Sex and the City (2008)

A lady told me that the Sex and the City movie is like “the Super Bowl for women,” and I couldn’t agree more, especially with the way box office receipts are already shaping up. The smash TV show seemed to become its own brand, launching designer duds and trinkets into the mainstream for single women. I willingly saw the Sex and the City movie on opening night, and I must say it’s an interesting experience to watch the film with a packed house of estrogen. The woman next to me was on a roller coaster ride of gasps and tears, at once passing out tissue to others that she had planned ahead to bring. I was never much of a fan of the show. I found the humor to be pretty lazy and the characters to be somewhat annoying after so many episodes; truth be told, I think I can only watch three before having to walk away. I open this review detailing my biases but with that said, four years after the TV show’s finale, the Sex and the City movie feels like a deflated after party.

Carrie Bradshaw (Sarah Jessica Parker) is planning her life with her beau, Mr. Big (Chris Noth). They find a swanky Fifth Avenue apartment and he buys it for her, then she feels jitters about what might happen if they break up and she’s homeless. Naturally, this causes them to get engaged. Of course something goes wrong before the “I do’s” and Carrie must pick up the pieces of her life.

She has her three friends to reach out to. Career girl Miranda (Cynthia Nixon) is living with her husband Steve (David Eigenberg) and their son. She and Steve have had quite a dry spell when it comes to sex, and one day he strays and cheats on her. She feels violated and she immediately moves out. She won’t listen to Steve’s apologies. Charlotte (Kristin Davis) is happy with her husband and adopted Asian daughter. That’s really about it for her. Samantha (Kim Cattrall) is living out in L.A. managing her boyfriend, the hot actor Smith (Jason Lewis). She feels isolated and misses New York City. She also feels somewhat like a cat without her claws, as her sexy neighbor presents quite the temptation.

Writer/director Michael Patrick King seems to have condensed an entire season into a movie. It feels like eight episodes packed together but with little central momentum to provide some form of cohesion. There’s no larger scope, not meat to this story, but King feels like he has a checklist of female “events”. So we get weddings, canceled weddings, fashion shoots, pregnancies, and lots and lots of shopping. Sex and the City ends up transforming into hard-core consumerist, female wish fulfillment pornography. The film is heavy with subplots and many of them feel like retreads that the TV show would have already covered and recovered after six seasons. The movie feels overly melodramatic and it isn’t much fun. Carrie spends most of the film moping and heartbroken; she spends a Mexican vacation intended to be her honeymoon in bed. Samantha has to spoon-feed her in order to get her to finally eat something. For some this will come across as moving and heartwarming, but for me it came across as pathetic. King’s idea of comedy doesn’t help. The jokes are pun-heavy and corny, and most sound like they should be followed by someone saying, “Badum dum dum, yeah.” When a film has to resort to a dog humping things over and over you know it has issues.

Record extracts ▸
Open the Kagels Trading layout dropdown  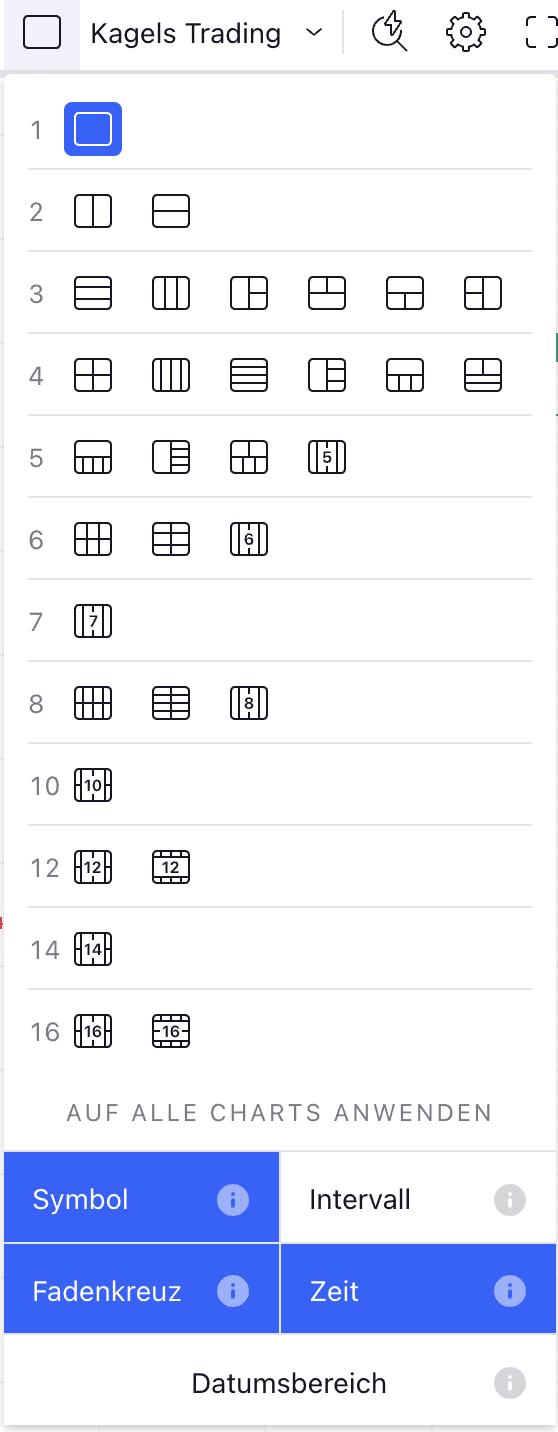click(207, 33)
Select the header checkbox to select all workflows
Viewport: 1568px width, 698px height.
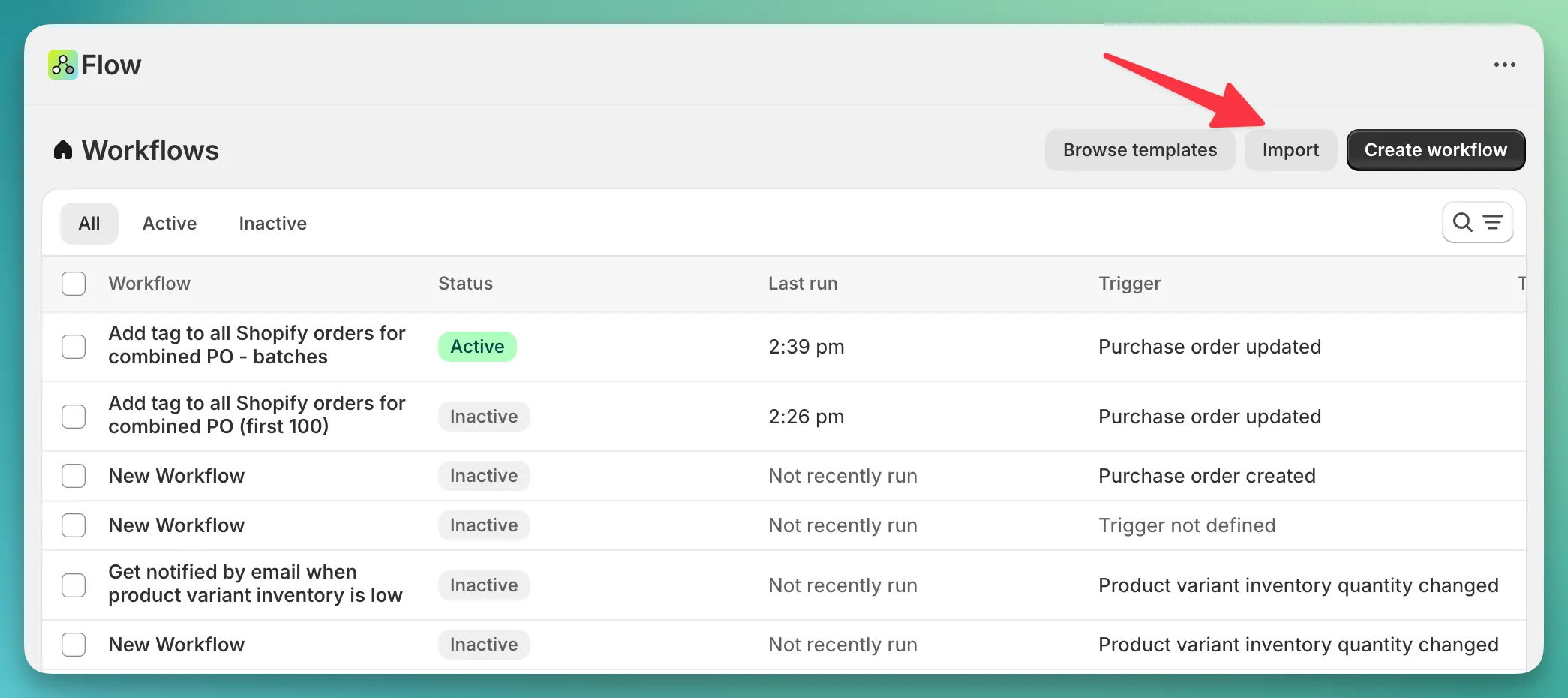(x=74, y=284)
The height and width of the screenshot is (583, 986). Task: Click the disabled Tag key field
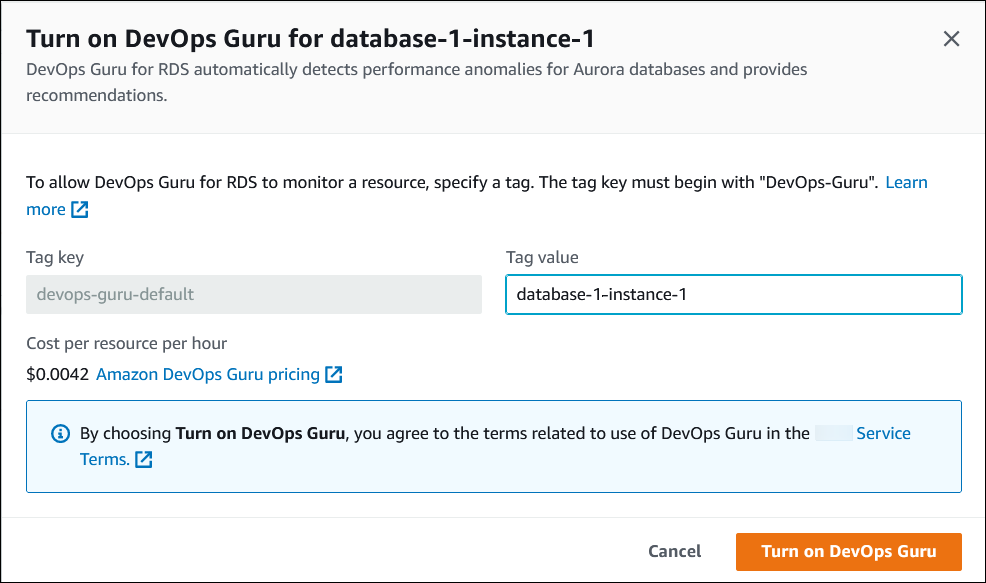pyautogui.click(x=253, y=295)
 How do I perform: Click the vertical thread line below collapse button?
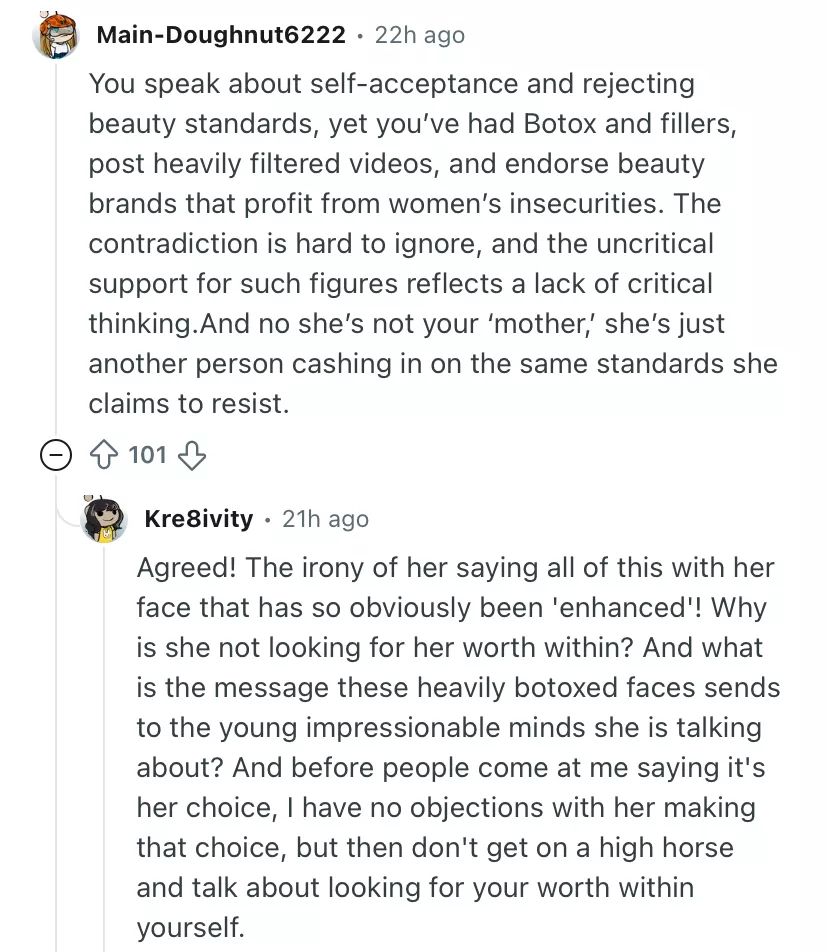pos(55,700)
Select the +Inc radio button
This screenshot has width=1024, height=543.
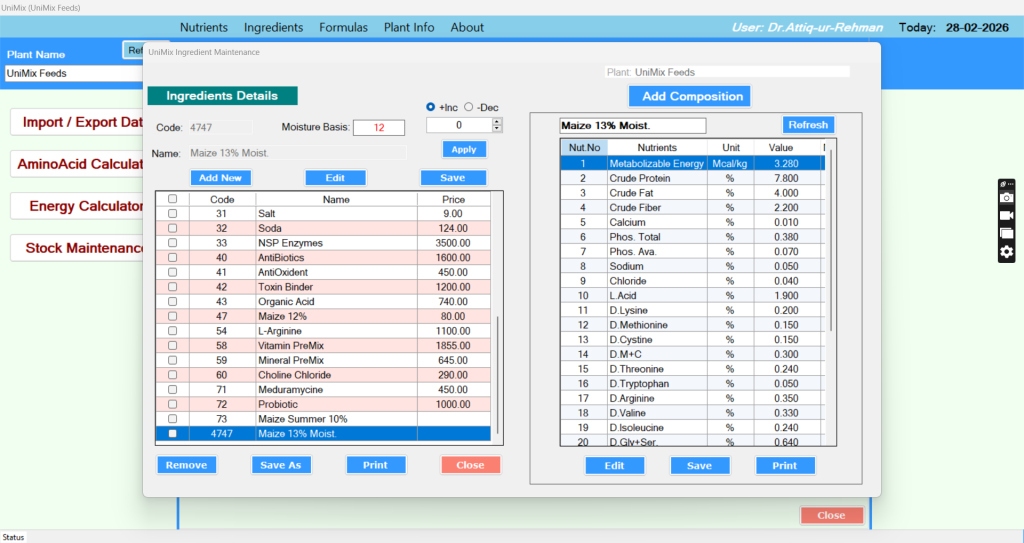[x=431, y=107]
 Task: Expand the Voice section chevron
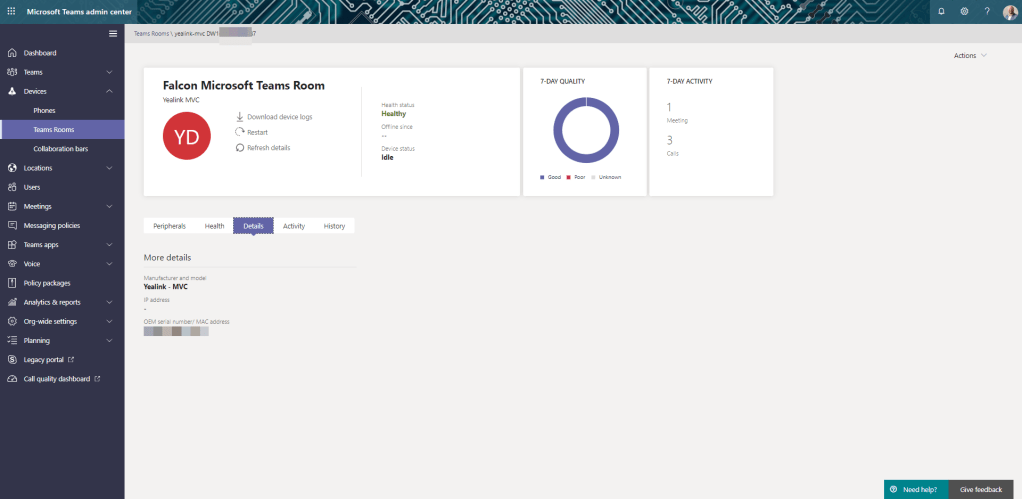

Written tasks ▸
a. Duplicate the passage of the review starting at "She has her" and ending at "quite the temptation.".
b. Set down the lines of the records starting at the line containing "How do I perform: Click" and ending at the end of the records, leaving out the pictures.
The records are unrelated to the review.

Solutions in order ▸
a.
She has her three friends to reach out to. Career girl Miranda (Cynthia Nixon) is living with her husband Steve (David Eigenberg) and their son. She and Steve have had quite a dry spell when it comes to sex, and one day he strays and cheats on her. She feels violated and she immediately moves out. She won’t listen to Steve’s apologies. Charlotte (Kristin Davis) is happy with her husband and adopted Asian daughter. That’s really about it for her. Samantha (Kim Cattrall) is living out in L.A. managing her boyfriend, the hot actor Smith (Jason Lewis). She feels isolated and misses New York City. She also feels somewhat like a cat without her claws, as her sexy neighbor presents quite the temptation.

b.
 How do I perform: Click the vertical thread line below collapse button?
pos(55,700)
Select the +Inc radio button
This screenshot has width=1024, height=543.
[x=431, y=107]
 Task: Expand the Voice section chevron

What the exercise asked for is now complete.